Stored records:
:::::

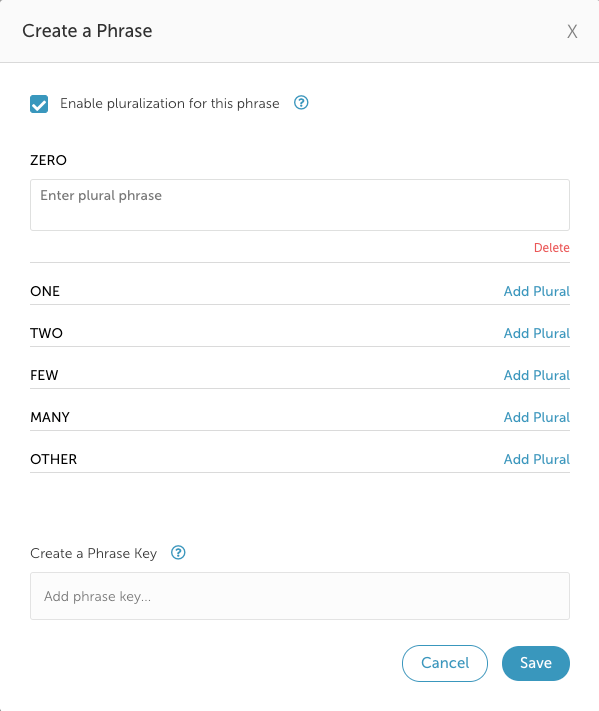Image resolution: width=599 pixels, height=711 pixels.
Task: Add Plural for the OTHER form
Action: [536, 459]
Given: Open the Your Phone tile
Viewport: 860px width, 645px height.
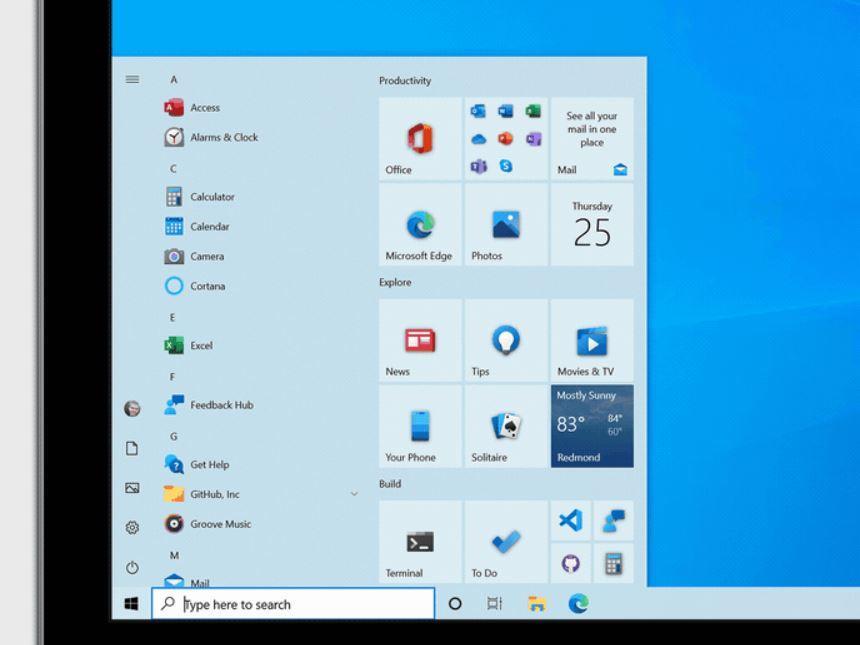Looking at the screenshot, I should tap(420, 427).
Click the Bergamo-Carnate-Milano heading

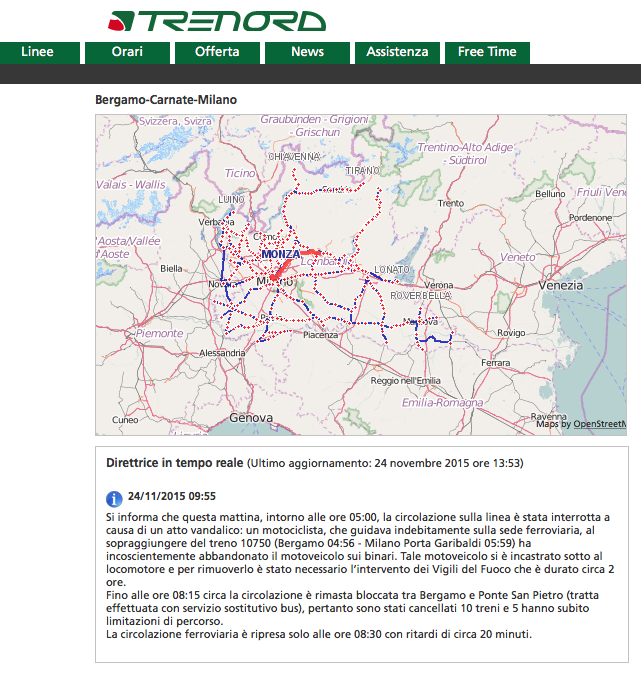pos(166,100)
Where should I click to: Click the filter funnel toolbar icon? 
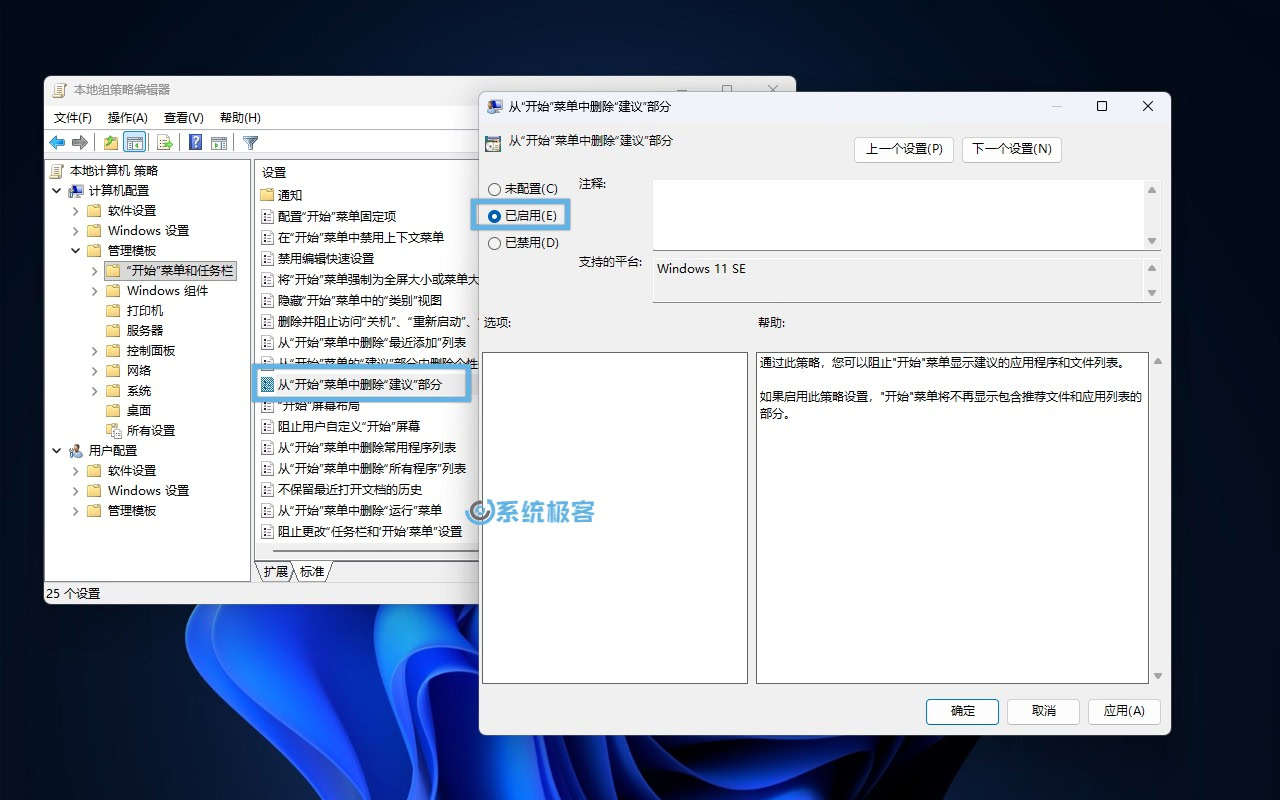click(x=252, y=142)
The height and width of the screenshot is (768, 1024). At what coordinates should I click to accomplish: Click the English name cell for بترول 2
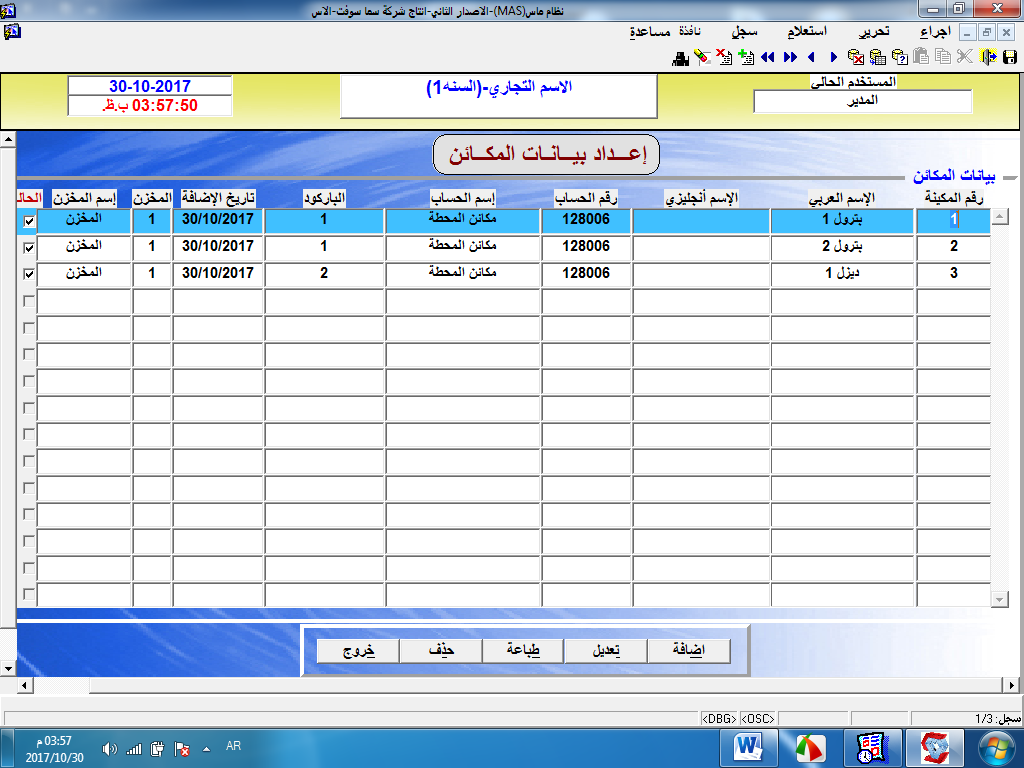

:::::

ACTIVITY: In the records above, find the line that contains "Where should I". Retype it and every line after it, exactly, leaving out all pictures.

SOLUTION TO THIS EXERCISE:
Where should I click to: Click the filter funnel toolbar icon? 
click(x=252, y=142)
The height and width of the screenshot is (768, 1024). At what coordinates should I click to accomplish: Click the English name cell for بترول 2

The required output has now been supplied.